Woven around a the twin motifs of a single mournful string melody, and the ever present rhythm of the waves, the 20th Century and its symphonic post-rock score ebbs and flows like the tides from hope and triumph to disaster and ruin and back again. Particularly moving is the Edwardian seaside horseplay - galavanting in the shallows, moustachioed men and all - which morbidly segues effortlessly into bags being packed for the First World War and bravado-laced armed drills. The sextet’s martial military rhythm underpins this and one can’t help but wonder if the mountains of mackerel that follow, the harvest of the sea, are a metaphor for a million dead.
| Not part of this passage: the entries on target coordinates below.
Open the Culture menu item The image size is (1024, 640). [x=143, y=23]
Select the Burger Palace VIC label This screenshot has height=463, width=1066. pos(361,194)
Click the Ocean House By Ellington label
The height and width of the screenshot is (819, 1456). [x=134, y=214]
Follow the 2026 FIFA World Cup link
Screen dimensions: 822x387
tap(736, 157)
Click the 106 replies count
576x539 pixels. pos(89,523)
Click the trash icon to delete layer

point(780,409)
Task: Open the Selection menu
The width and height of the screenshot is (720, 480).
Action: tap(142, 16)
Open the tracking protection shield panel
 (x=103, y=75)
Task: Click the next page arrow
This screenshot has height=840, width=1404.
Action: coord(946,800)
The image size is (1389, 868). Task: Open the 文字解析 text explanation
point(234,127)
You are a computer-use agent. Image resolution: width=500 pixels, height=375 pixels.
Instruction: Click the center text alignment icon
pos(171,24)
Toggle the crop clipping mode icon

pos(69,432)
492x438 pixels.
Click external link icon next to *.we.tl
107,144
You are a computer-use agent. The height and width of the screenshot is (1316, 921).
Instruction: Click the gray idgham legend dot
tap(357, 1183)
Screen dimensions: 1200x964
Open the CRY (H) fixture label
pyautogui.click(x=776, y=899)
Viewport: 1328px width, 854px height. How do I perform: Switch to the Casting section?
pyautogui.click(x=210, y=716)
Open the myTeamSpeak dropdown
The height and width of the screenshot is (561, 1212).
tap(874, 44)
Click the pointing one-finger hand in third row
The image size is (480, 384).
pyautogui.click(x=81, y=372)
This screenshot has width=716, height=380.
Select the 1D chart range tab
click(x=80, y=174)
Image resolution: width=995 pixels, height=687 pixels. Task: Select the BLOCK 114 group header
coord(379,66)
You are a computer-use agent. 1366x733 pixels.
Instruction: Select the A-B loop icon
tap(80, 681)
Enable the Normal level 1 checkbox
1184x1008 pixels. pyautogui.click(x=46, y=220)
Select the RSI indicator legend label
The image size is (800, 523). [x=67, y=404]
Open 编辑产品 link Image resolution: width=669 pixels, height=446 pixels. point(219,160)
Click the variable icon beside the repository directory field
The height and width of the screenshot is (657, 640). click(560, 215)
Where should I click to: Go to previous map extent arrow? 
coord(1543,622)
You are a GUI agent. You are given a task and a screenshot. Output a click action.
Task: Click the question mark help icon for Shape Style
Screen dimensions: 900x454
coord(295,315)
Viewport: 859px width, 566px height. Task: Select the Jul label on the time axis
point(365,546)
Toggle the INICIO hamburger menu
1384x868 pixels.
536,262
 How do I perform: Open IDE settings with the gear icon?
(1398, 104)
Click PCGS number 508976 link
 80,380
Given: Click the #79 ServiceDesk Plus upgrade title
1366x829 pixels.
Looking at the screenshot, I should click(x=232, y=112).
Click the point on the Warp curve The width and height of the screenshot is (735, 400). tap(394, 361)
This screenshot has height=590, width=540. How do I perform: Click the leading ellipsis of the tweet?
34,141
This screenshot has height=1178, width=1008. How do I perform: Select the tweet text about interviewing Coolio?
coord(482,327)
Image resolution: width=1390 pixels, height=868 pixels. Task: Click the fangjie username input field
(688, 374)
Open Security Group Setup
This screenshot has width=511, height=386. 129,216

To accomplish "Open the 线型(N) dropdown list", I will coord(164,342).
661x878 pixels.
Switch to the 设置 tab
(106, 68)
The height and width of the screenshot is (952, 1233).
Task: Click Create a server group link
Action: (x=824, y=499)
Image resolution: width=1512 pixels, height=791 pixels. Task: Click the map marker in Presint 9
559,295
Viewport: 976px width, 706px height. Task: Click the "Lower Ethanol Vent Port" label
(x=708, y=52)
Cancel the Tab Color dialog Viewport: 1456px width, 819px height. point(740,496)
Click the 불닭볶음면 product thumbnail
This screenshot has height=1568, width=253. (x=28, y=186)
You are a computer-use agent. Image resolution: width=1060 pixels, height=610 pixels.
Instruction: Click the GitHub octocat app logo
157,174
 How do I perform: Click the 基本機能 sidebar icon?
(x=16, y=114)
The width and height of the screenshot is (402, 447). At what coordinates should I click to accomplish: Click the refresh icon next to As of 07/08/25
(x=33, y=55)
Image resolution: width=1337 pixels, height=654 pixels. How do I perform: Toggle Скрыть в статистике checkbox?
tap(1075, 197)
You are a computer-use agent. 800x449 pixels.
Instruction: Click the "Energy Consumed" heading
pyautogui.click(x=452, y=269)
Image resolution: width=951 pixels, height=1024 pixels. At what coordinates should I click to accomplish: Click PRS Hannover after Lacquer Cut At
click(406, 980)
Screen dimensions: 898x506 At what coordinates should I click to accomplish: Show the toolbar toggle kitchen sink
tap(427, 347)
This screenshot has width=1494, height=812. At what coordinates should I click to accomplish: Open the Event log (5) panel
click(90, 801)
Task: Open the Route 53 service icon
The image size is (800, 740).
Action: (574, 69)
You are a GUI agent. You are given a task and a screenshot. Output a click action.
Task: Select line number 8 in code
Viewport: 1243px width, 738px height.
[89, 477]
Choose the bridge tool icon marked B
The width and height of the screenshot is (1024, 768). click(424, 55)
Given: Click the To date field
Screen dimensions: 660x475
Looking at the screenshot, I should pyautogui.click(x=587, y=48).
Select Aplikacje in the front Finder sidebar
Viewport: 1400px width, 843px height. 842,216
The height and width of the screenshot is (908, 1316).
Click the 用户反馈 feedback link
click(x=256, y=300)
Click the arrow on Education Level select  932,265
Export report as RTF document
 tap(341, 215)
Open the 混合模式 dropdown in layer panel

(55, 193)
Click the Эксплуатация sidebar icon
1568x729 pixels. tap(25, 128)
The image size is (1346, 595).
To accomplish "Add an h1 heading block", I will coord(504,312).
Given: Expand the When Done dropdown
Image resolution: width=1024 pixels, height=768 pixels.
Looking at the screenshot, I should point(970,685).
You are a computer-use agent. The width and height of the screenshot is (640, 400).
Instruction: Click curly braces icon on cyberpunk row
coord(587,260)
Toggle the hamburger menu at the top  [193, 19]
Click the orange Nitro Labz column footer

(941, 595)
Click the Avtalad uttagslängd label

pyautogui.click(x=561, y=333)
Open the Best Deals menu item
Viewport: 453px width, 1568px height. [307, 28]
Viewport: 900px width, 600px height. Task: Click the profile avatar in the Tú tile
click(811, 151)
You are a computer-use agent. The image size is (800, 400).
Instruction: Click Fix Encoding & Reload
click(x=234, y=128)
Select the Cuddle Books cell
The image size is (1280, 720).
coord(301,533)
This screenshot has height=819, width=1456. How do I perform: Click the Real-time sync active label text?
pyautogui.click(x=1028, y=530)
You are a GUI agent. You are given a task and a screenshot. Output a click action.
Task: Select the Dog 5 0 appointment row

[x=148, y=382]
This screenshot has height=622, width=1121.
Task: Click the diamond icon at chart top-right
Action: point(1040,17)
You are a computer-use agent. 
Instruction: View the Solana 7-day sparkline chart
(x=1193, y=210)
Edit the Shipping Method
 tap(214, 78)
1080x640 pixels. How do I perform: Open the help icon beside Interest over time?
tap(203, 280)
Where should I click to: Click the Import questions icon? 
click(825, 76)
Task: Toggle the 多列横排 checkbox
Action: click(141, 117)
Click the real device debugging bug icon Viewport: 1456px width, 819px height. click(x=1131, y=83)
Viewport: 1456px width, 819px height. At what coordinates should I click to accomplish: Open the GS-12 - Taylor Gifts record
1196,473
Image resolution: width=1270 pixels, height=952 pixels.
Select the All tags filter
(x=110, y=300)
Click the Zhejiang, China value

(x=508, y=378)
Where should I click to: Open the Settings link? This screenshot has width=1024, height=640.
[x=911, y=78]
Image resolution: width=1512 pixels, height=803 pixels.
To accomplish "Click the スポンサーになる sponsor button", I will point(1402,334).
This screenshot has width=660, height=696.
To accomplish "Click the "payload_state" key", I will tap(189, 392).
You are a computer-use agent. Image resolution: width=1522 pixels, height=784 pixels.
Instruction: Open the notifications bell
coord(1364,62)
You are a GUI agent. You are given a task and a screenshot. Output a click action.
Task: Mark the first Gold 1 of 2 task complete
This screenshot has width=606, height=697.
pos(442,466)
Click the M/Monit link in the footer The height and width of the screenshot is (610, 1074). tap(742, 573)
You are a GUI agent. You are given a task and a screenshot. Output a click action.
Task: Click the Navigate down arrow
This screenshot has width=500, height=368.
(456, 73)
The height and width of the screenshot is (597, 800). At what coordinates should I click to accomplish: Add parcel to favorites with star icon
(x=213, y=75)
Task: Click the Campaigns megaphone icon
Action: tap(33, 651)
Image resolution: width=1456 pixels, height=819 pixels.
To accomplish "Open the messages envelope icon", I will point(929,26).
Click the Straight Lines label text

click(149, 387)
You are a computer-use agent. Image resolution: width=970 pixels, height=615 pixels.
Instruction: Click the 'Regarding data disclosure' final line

Interwar optimism follows before BSP tighten their sonic fist and rattle bones with four minutes of pummelling noise, soundtracking dive-bombings and a nation steeling itself for an invasion. As the war draws to a close, strings and brass echo and amplify the foghorns of devastation. Sparing the small audience’s ears, BSP take us warmly by the arm and strike up the jaunty big band swing of the mass immigration era and the dream of a brighter future.
Though the score is largely instrumental, Jan Scott Wilkinson’s choked vocal occasionally rises up above the swell and gives rise to one of the most spine-tingling moments of all, the soft and sublime repeated mantra of ‘We’re all in it ‘til we close our eyes’. Bleak on the face of it, but with the musical language flipped once more below the vocals, a hopeful beam of light peeks through again.
‘From The Sea To The Land Beyond’ is a monumental achievement, a treat for the eyes and ears. The secret isn’t in the precedence of the visuals or the music, rather a perfect symbiosis between the two that heightens the effect of the other. British Sea Power rightly deserve their standing ovation tonight. A spellbinding performance and, indeed, creation.